While last week’s reversal is bullish for the long bond, it may not signal new bull trend, reports Al Brooks.

The U.S. 30-year Treasury bond futures reversed the previous week’s sell-off last week. It is back in the middle of its three-month trading range. Traders expect more sideways trading, even if the market rallies next week.

The long bond futures weekly chart reversed last week (see chart). For the bulls, last week was simply a sharp pullback to the 20-week exponential moving average. The bond futures are now back in their two-month tight trading range.

Bond futures weekly candlestick chart with failed breakout below tight trading range

For the bulls, this week is now a buy signal bar. They see last week’s reversal as a failed breakout below a tight trading range and a triangle.

Furthermore, last week is reversing up from a higher low double bottom with the March 18 low. They want last week to be the start of a resumption of the January to March rally.

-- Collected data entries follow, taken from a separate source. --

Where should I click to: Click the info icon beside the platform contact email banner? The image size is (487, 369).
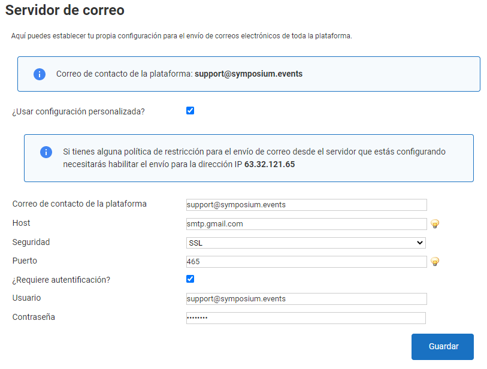pos(39,74)
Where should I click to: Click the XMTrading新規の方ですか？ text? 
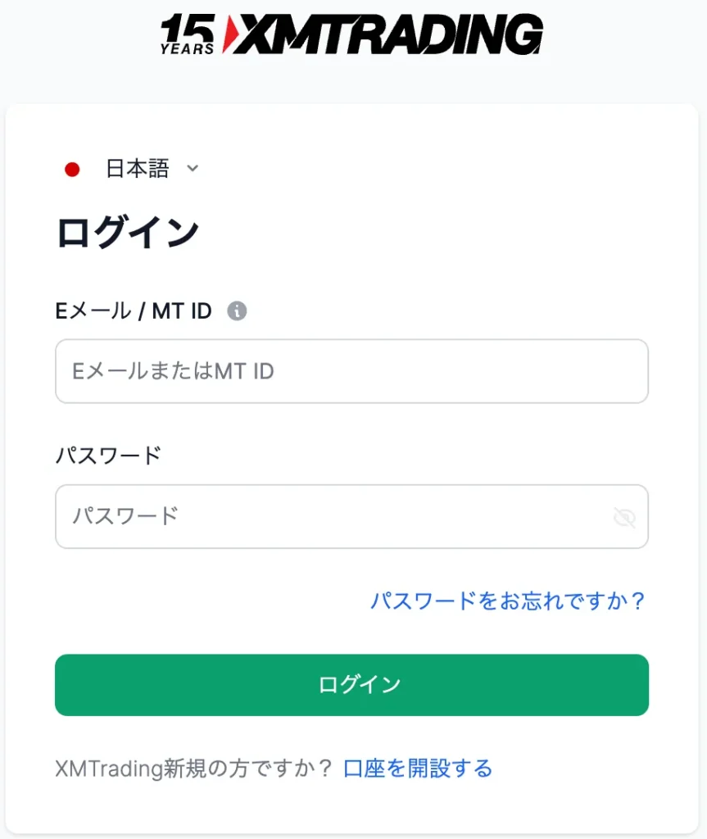point(194,769)
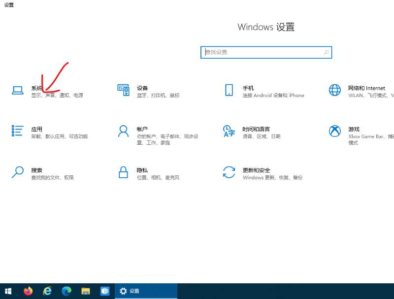This screenshot has width=394, height=299.
Task: Open the Windows Start menu
Action: pyautogui.click(x=8, y=291)
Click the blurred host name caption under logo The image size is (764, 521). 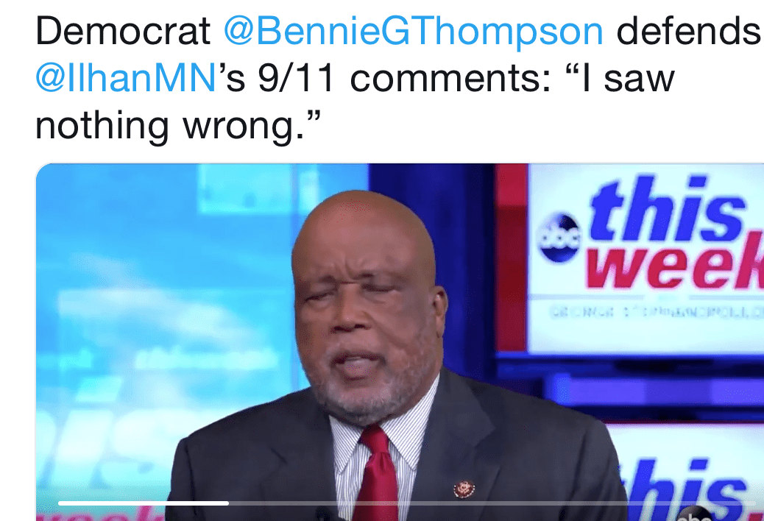657,311
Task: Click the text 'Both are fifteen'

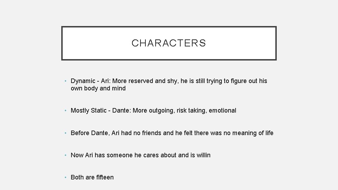Action: [92, 177]
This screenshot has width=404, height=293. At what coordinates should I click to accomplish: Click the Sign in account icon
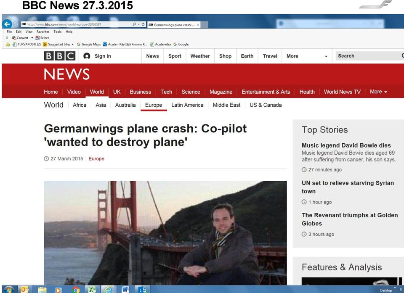pyautogui.click(x=87, y=56)
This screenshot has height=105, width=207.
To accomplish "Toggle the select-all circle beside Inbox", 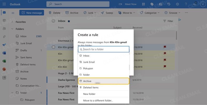I will [x=54, y=21].
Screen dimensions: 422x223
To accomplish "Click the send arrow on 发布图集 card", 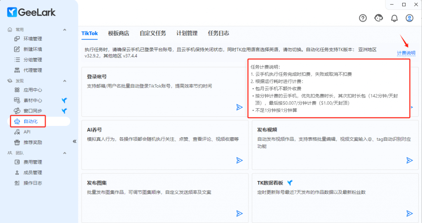I will click(239, 213).
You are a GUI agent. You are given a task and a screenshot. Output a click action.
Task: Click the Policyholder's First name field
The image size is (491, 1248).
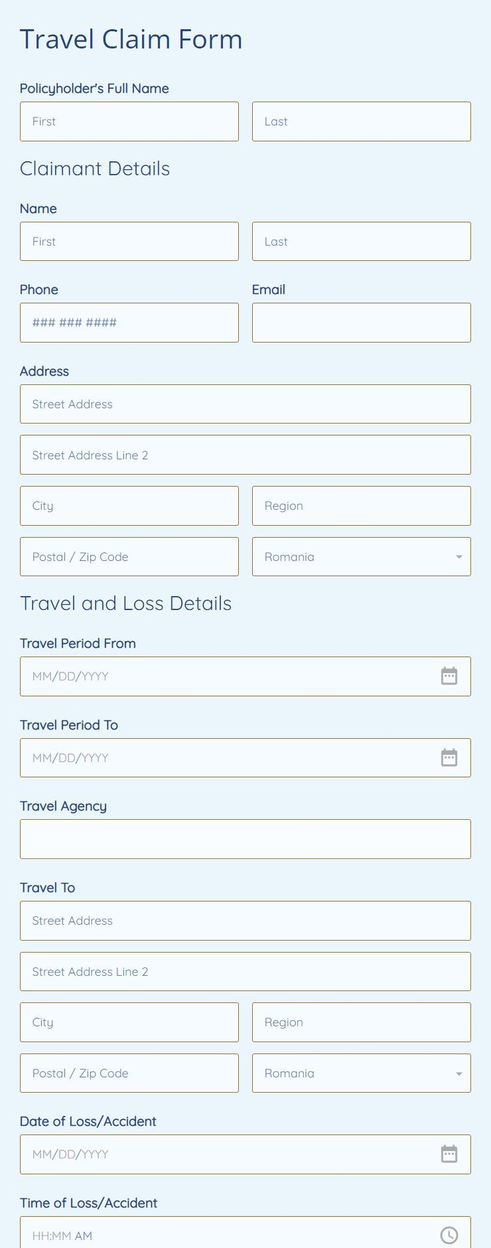(x=129, y=121)
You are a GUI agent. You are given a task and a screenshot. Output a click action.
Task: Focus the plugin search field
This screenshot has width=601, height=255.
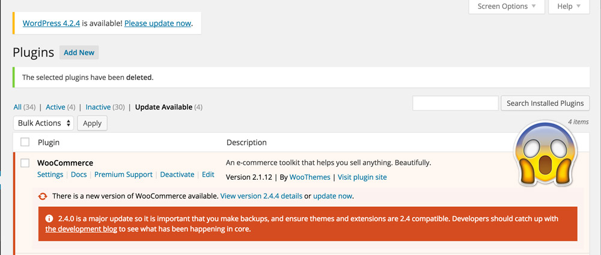coord(456,103)
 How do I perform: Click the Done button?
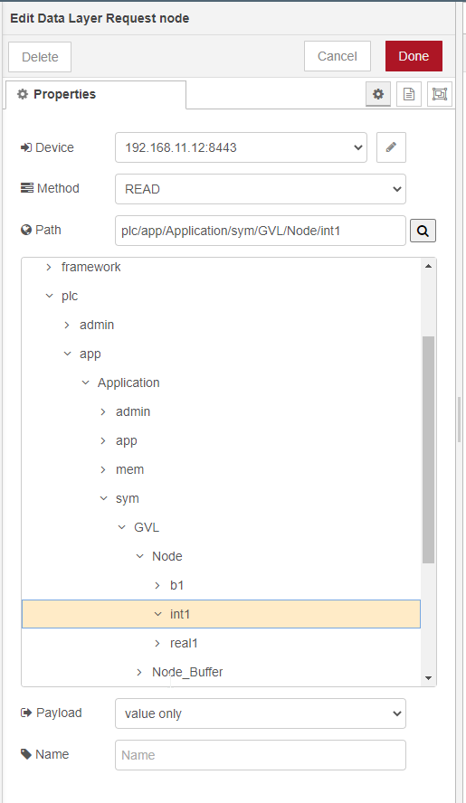coord(414,56)
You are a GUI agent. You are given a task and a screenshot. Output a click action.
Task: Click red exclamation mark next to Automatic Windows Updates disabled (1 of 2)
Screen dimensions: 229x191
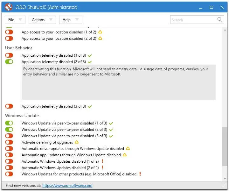(x=102, y=161)
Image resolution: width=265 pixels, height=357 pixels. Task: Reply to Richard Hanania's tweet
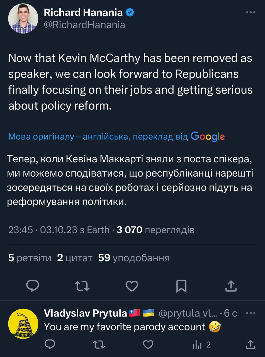[33, 286]
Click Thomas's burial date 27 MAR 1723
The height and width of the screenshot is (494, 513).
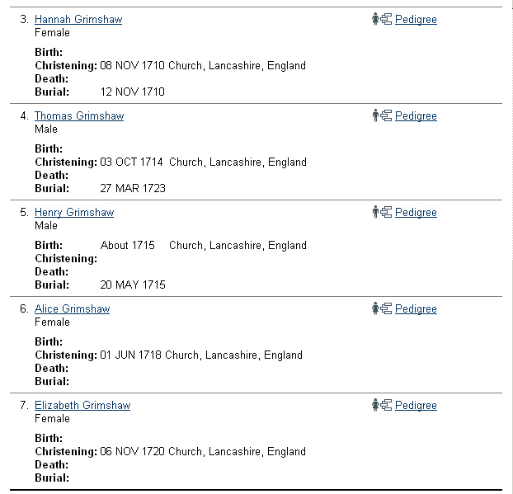pos(133,188)
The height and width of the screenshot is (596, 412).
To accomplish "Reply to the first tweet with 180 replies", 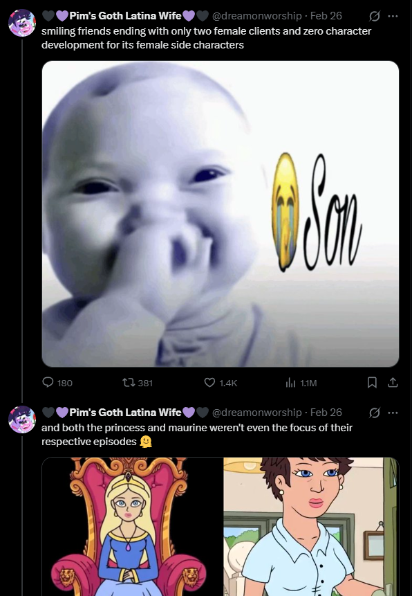I will [x=57, y=382].
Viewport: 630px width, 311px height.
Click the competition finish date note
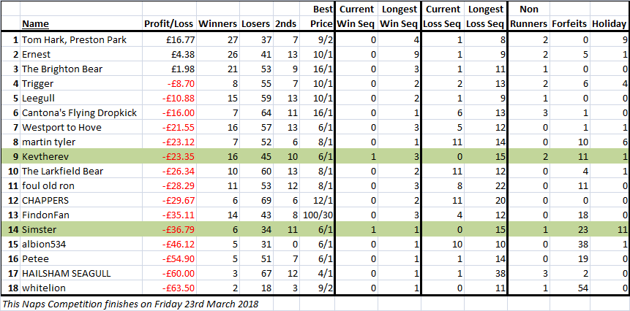click(130, 304)
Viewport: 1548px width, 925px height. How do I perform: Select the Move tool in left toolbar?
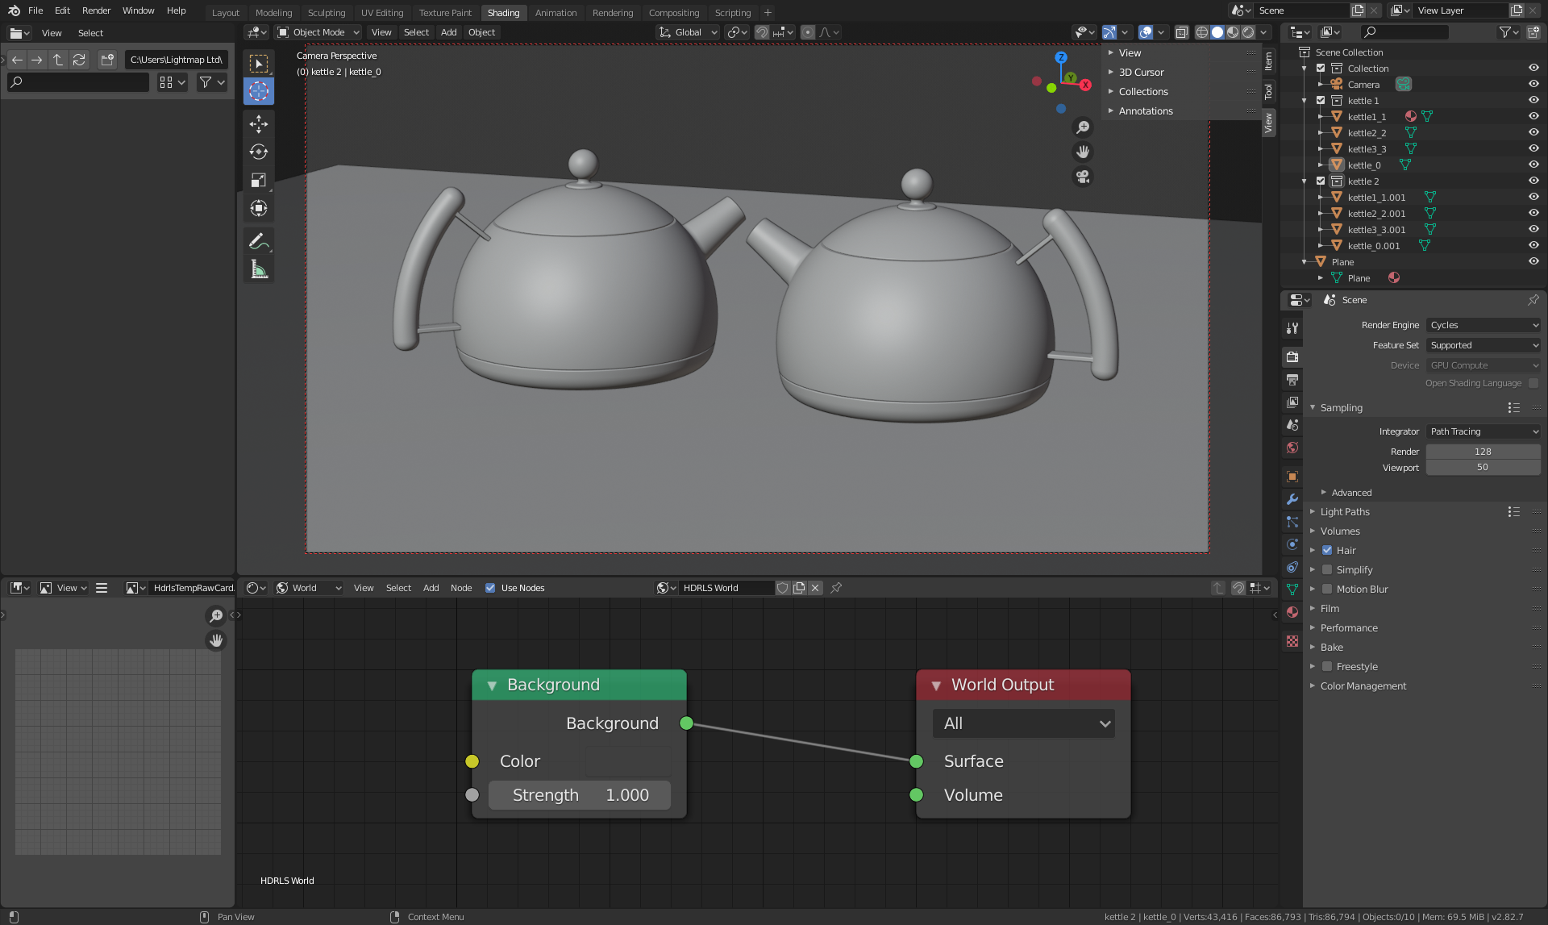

Is this a resumption of the bull trend?

What do the bulls need to do to convince traders that the bull trend is resuming on the weekly chart? They need many more bars in the trading range and then a strong breakout above that trading range. Then, traders will think that the bulls might get a new all-time high.

Alternatively, the bulls need a strong break above the March high. Then traders will wonder about a measured move up, possibly based on the March range.

At the moment, there is a 70% chance that last week’s reversal will be just a leg in the three-month trading range. There is only a 30% chance that it will lead to a series of bull bars and a break above the March high.

Strong reversal, but monthly does not confirm

While the reversal on the weekly chart is strong, the monthly chart is a problem for the bulls (see chart below). The reversal down in March was strong. Additionally, the three-month rally was the most extreme buy climax in history on the monthly chart. A three-bar (month) pullback is probably not enough to lead to a resumption of the bull trend. Traders wanting to buy typically expect a couple legs sideways to down and lasting about 10 bars.

Bond futures monthly candlestick chart with failed breakout below ii pattern

On the monthly chart, that means about a year. Therefore, this week’s reversal up will probably be the start of a bull leg in the trading range that began three months ago and not of a resumption of the 20-year bull trend.